Pazienza: molti di noi (46%) abbandonano una pagina se non si carica entro 10 secondi, e la maggioranza (72%), aspetta al massimo 20 secondi.

Il 99% di noi usa le rete per cercare informazioni di qualche tipo, e il 75% anche per gli acquisti. Il 47% dei navigatori, però, non tollera errori nella progettazione o nel design di una pagina, e l’abbandona quasi istantaneamente, se sono presenti.
A quanto pare esiste una cosa chiamata “stress da web“, un disturbo generato da pagine che si caricano lentamente, messaggi di errori e siti che funzionano male.

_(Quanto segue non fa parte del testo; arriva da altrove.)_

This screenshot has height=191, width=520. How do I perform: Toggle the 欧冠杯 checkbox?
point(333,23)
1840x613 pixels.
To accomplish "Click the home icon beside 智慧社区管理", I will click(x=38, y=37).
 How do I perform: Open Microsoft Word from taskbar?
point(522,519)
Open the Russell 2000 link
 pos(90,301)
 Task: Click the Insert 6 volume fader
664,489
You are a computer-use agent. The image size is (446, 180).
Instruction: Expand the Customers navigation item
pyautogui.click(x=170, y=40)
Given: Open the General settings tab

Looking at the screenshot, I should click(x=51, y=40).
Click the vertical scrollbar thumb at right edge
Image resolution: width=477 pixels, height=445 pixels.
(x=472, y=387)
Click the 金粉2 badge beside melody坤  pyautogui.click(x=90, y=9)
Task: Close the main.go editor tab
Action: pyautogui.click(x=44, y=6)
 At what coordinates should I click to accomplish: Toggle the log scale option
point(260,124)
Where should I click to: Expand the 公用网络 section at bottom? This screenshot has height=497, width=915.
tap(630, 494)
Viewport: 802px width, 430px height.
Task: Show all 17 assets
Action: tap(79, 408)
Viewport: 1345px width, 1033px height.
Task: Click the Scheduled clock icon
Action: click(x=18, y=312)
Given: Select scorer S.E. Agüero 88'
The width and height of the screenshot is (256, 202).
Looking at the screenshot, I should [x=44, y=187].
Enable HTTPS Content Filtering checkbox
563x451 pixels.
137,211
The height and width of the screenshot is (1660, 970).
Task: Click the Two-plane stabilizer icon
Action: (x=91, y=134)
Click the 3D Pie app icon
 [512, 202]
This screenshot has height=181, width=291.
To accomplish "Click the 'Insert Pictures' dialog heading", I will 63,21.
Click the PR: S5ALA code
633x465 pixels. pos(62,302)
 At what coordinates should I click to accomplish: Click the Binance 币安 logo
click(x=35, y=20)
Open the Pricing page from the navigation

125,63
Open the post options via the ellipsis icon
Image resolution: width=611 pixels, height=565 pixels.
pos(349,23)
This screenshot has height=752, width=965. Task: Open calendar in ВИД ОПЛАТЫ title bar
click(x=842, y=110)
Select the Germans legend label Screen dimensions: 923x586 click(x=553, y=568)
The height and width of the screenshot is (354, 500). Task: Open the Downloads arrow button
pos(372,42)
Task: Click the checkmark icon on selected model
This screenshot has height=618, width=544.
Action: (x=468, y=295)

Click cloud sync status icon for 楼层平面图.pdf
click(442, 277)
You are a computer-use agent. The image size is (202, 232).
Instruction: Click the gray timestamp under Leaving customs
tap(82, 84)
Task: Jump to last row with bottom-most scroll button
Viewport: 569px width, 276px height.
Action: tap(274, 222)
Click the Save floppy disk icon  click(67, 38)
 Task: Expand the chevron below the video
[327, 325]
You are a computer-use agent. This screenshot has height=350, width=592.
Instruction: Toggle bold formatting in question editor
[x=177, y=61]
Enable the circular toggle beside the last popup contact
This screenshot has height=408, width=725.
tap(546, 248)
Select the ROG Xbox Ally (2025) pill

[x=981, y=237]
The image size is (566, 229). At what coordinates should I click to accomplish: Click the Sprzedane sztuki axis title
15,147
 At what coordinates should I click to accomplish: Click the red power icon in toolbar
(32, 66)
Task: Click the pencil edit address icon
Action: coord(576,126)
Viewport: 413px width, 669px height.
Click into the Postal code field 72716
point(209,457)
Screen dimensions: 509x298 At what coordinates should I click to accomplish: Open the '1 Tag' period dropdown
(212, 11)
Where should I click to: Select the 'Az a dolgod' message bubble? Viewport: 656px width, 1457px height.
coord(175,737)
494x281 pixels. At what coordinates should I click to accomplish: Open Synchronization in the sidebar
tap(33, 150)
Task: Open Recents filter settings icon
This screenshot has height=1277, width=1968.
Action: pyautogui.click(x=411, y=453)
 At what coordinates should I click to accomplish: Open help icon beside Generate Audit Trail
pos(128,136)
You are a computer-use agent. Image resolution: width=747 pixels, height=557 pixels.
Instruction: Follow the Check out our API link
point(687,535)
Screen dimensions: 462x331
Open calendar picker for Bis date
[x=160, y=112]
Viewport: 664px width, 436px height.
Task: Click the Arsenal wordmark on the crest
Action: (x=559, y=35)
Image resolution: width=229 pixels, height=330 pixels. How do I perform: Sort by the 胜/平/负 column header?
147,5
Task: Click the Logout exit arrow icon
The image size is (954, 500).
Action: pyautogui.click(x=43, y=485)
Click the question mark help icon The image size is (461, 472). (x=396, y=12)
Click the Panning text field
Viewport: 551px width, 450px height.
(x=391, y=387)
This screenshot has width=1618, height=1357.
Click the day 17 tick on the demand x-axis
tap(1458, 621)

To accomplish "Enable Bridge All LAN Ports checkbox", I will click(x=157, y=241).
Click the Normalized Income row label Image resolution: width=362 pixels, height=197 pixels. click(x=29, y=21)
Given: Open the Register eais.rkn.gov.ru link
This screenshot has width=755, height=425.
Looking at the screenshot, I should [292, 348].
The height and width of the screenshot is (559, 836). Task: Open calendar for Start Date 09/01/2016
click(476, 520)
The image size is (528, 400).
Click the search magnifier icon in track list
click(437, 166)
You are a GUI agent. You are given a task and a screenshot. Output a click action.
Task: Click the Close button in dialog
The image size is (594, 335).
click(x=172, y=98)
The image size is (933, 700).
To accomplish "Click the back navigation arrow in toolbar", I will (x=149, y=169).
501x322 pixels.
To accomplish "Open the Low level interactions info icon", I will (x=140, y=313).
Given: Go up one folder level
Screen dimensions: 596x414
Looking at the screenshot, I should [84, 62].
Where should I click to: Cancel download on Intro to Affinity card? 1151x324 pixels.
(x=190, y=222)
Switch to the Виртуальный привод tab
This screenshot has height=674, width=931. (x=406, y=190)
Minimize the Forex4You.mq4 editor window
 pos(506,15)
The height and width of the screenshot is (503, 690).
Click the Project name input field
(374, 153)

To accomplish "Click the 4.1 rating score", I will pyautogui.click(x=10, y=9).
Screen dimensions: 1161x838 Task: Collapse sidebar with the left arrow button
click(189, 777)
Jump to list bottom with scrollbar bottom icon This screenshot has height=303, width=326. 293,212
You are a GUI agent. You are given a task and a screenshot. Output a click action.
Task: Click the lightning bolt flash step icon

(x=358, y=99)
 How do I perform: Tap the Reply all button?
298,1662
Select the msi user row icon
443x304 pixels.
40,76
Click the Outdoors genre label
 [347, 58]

Fin qui i (pochi) numeri riportati dal giornale spagnolo. Dieci secondi a me già sembrano un’eternità, difficile da tollerare a meno che non si voglia accedere ad una pagina con una volontà marmorea (mi senti, Facebook?). Eppure c’è un 28% di utenti che resiste più di 20 secondi: qual è il masochistico limite di queste persone, quanto vi deve far aspettare un sito prima di farvi innervosire, ma soprattutto, quale browser vi fa aspettare tanto senza dare messaggi di errore?
Tutti, a quanto pare, accediamo alla rete per cercare qualcosa. Comprensibilmente, quindi, il traffico che riceve praticamente ogni pagina del mondo è in gran parte dovuto a Google, e un po’ a Yahoo/Microsoft. Questo dato, però, ci dice anche che molti utenti non conoscono la rete. Ci entrano come se fosse il supermarket di una città sconosciuta, si muovono spaesati, nella speranza di trovare il pesto senz’aglio, che quello normale gli fa male alla pancia. La ricerca, in effetti, dovrebbe essere una parte di internet, non internet stessa. D’altra parte, è anche vero che per qualcuno internet è sinonimo di Google, qualcosa vorrà pur dire, no?
Ecco, poi c’è lo stress da web. Non so se sia onesto parlare di una patologia a parte. Se trovo irritante una pagina che non funziona, come accade oggi con il nuovo Monopoly, non è detto che soffra di qualcosa in particolare. Insomma, sarebbe come dire che soffro di una qualche sindrome da stress se il mio gestore telefonico mi dà una linea adsl mal funzionante, e io me la prendo, o se chiamo un tecnico che poi si rivela incapace di risolvere il problema.
Se mi aspetto qualcosa, come utente o come cliente, è più che normale un po’ d’irritazione se le aspettative sono insoddisfatte. Certo, mettersi a strillare e a strapparsi i capelli, lanciare il mouse (ecco un aspetto negativo di quelli senza fili) al collega sono reazioni eccessive.
Quando si parla di studi come questo, però, sarebbe anche onesto ragionarci un po’ sopra.